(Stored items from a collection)
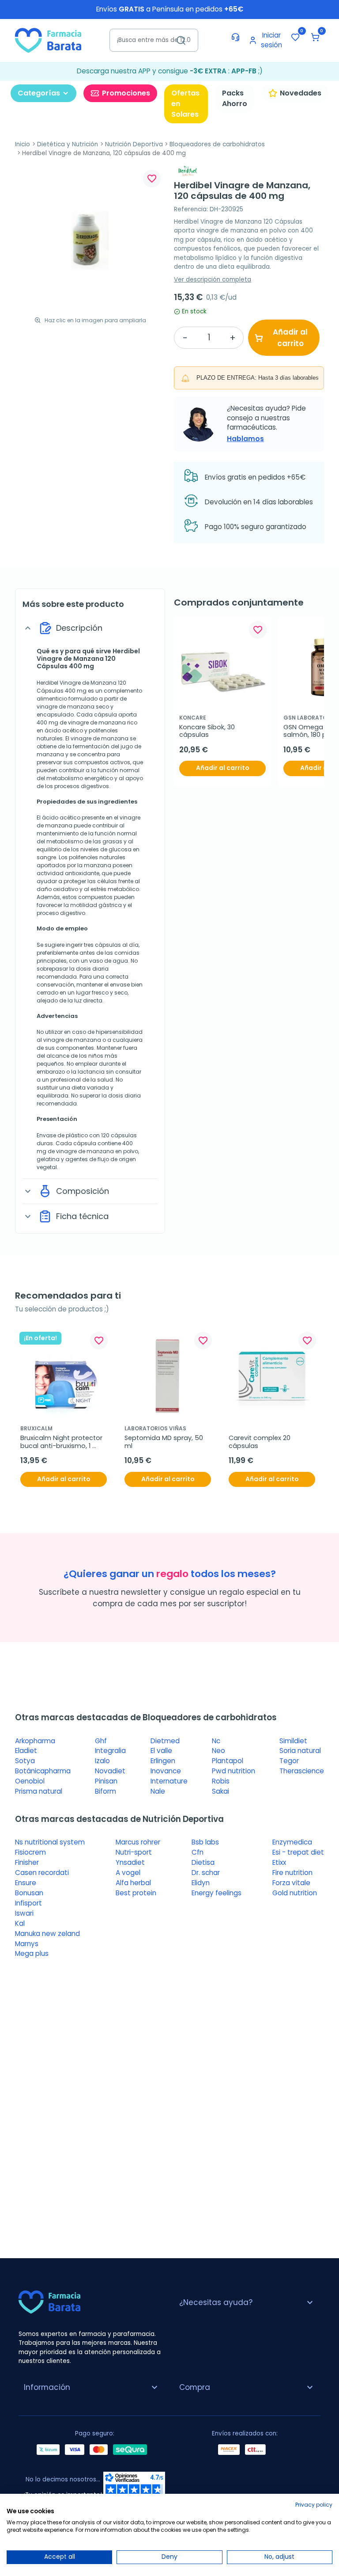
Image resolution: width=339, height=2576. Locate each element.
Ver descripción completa (212, 279)
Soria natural (300, 1750)
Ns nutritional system (50, 1842)
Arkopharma (35, 1740)
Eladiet (26, 1750)
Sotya (25, 1760)
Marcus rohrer (138, 1842)
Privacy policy (313, 2504)
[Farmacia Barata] (48, 40)
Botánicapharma (43, 1771)
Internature (169, 1781)
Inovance (166, 1771)
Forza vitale (291, 1882)
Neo (218, 1750)
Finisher (27, 1862)
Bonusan (29, 1893)
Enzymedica (292, 1842)
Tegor (289, 1760)
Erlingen (163, 1760)
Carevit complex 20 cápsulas (260, 1442)
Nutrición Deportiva (134, 144)
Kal (20, 1923)
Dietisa (203, 1862)
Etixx (279, 1862)
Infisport (28, 1903)
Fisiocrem (30, 1852)
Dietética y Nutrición (67, 144)
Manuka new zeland (47, 1933)
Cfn (197, 1852)
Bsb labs (205, 1842)
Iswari (24, 1913)
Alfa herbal (133, 1882)
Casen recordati (42, 1872)
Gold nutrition (294, 1893)
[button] (315, 37)
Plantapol (227, 1760)
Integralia (110, 1750)
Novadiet (110, 1771)
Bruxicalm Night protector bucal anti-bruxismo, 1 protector (62, 1442)
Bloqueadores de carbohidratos (217, 144)
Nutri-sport (134, 1852)
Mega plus (32, 1953)
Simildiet (293, 1740)
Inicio (22, 144)
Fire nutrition (292, 1872)
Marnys (26, 1943)
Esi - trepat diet (298, 1852)
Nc (216, 1740)
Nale (158, 1791)
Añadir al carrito (290, 338)
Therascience (301, 1771)
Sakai (220, 1791)
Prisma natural (38, 1791)
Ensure (25, 1882)
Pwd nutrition (233, 1771)
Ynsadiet (130, 1862)
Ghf (101, 1740)
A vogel (128, 1872)
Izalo (102, 1760)
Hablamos (245, 438)
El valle (161, 1750)
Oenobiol (30, 1781)
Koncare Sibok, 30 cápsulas (208, 731)
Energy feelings (216, 1893)
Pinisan (106, 1781)
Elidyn (201, 1882)
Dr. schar (206, 1872)
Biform (105, 1791)
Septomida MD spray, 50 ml (164, 1442)
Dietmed (165, 1740)
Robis (221, 1781)
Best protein (136, 1893)
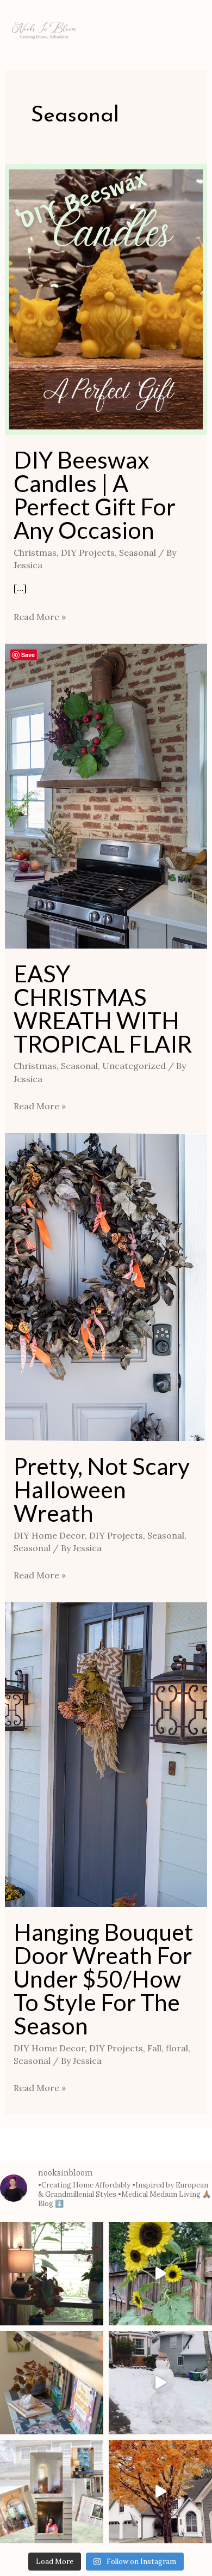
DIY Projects (88, 552)
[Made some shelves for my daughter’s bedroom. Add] (51, 2382)
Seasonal (137, 552)
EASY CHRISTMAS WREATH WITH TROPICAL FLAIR (103, 1008)
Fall (154, 2048)
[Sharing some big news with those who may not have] (51, 2491)
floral (177, 2048)
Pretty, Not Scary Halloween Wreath (102, 1489)
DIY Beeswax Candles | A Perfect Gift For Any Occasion (95, 495)
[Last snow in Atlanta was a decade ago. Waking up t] (160, 2382)
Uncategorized (134, 1065)
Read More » (40, 615)
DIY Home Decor (49, 1535)
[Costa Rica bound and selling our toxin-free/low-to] (51, 2273)
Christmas (35, 552)
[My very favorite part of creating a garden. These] (160, 2273)
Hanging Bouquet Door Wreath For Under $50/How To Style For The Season (104, 1978)
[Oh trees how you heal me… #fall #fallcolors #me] (160, 2491)
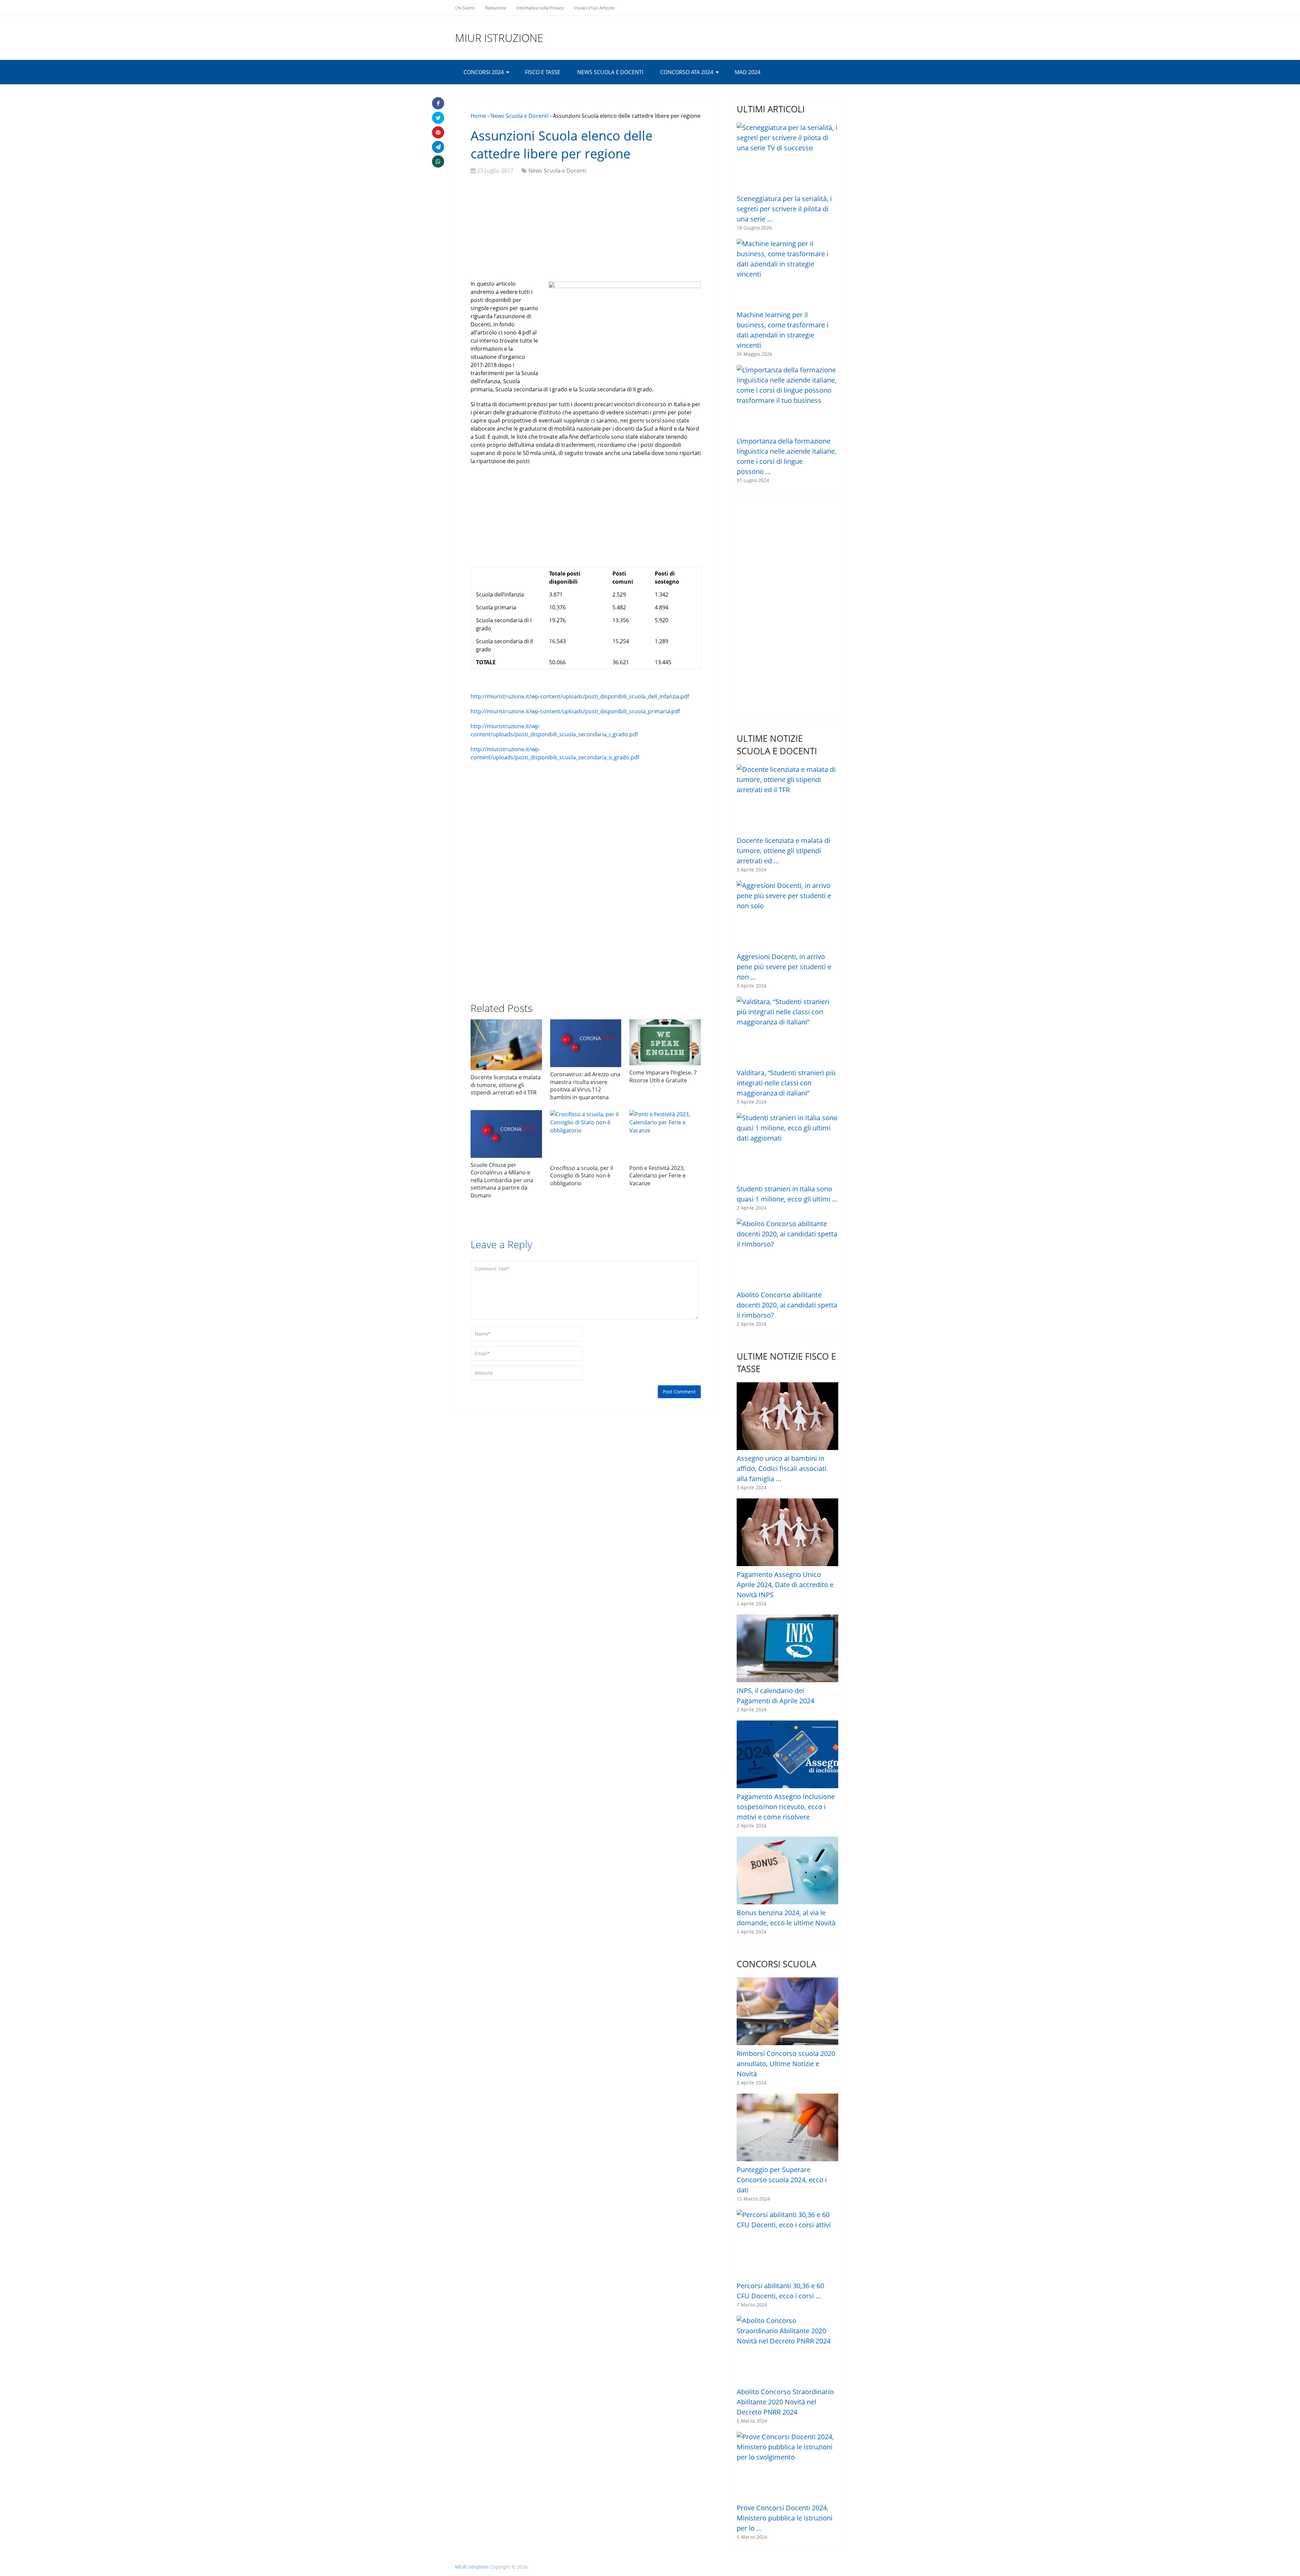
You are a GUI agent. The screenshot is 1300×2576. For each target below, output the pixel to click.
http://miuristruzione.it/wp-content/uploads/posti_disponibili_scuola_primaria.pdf (575, 711)
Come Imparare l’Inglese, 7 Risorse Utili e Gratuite (663, 1076)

▸ **Work required**
Pictures aside, give the data again exactly as it appears.

▸ **Result below**
Image resolution: width=339, height=2576. Locate each element.
Ver descripción completa (212, 279)
Soria natural (300, 1750)
Ns nutritional system (50, 1842)
Arkopharma (35, 1740)
Eladiet (26, 1750)
Sotya (25, 1760)
Marcus rohrer (138, 1842)
Privacy policy (313, 2504)
[Farmacia Barata] (48, 40)
Botánicapharma (43, 1771)
Internature (169, 1781)
Inovance (166, 1771)
Forza vitale (291, 1882)
Neo (218, 1750)
Finisher (27, 1862)
Bonusan (29, 1893)
Enzymedica (292, 1842)
Tegor (289, 1760)
Erlingen (163, 1760)
Carevit complex 20 cápsulas (260, 1442)
Nutrición Deportiva (134, 144)
Kal (20, 1923)
Dietisa (203, 1862)
Etixx (279, 1862)
Infisport (28, 1903)
Fisiocrem (30, 1852)
Dietética y Nutrición (67, 144)
Manuka new zeland (47, 1933)
Cfn (197, 1852)
Bsb labs (205, 1842)
Iswari (24, 1913)
Alfa herbal (133, 1882)
Casen recordati (42, 1872)
Gold nutrition (294, 1893)
[button] (315, 37)
Plantapol (227, 1760)
Integralia (110, 1750)
Novadiet (110, 1771)
Bruxicalm Night protector bucal anti-bruxismo, 1 protector (62, 1442)
Bloqueadores de carbohidratos (217, 144)
Nutri-sport (134, 1852)
Mega plus (32, 1953)
Simildiet (293, 1740)
Inicio (22, 144)
Fire nutrition (292, 1872)
Marnys (26, 1943)
Esi - trepat diet (298, 1852)
Nc (216, 1740)
Nale (158, 1791)
Añadir al carrito (290, 338)
Therascience (301, 1771)
Sakai (220, 1791)
Prisma natural (38, 1791)
Ensure (25, 1882)
Pwd nutrition (233, 1771)
Ynsadiet (130, 1862)
Ghf (101, 1740)
A vogel (128, 1872)
Izalo (102, 1760)
Hablamos (245, 438)
El valle (161, 1750)
Oenobiol (30, 1781)
Koncare Sibok, 30 cápsulas (208, 731)
Energy feelings (216, 1893)
Pinisan (106, 1781)
Elidyn (201, 1882)
Dr. schar (206, 1872)
Biform (105, 1791)
Septomida MD spray, 50 ml (164, 1442)
Dietmed (165, 1740)
Robis (221, 1781)
Best protein (136, 1893)
DIY Projects (88, 552)
[Made some shelves for my daughter’s bedroom. Add] (51, 2382)
Seasonal (137, 552)
EASY CHRISTMAS WREATH WITH TROPICAL FLAIR (103, 1008)
Fall (154, 2048)
[Sharing some big news with those who may not have] (51, 2491)
floral (177, 2048)
Pretty, Not Scary Halloween Wreath (102, 1489)
DIY Beeswax Candles | A Perfect Gift For Any Occasion (95, 495)
[Last snow in Atlanta was a decade ago. Waking up t] (160, 2382)
Uncategorized (134, 1065)
Read More » (40, 615)
DIY Home Decor (49, 1535)
[Costa Rica bound and selling our toxin-free/low-to] (51, 2273)
Christmas (35, 552)
[My very favorite part of creating a garden. These] (160, 2273)
Hanging Bouquet Door Wreath For Under $50/How To Style For The Season (104, 1978)
[Oh trees how you heal me… #fall #fallcolors #me] (160, 2491)
You are a GUI agent. The screenshot is 1300×2576. For each target below, output the pixel to click.
http://miuristruzione.it/wp-content/uploads/posti_disponibili_scuola_primaria.pdf (575, 711)
Come Imparare l’Inglese, 7 Risorse Utili e Gratuite (663, 1076)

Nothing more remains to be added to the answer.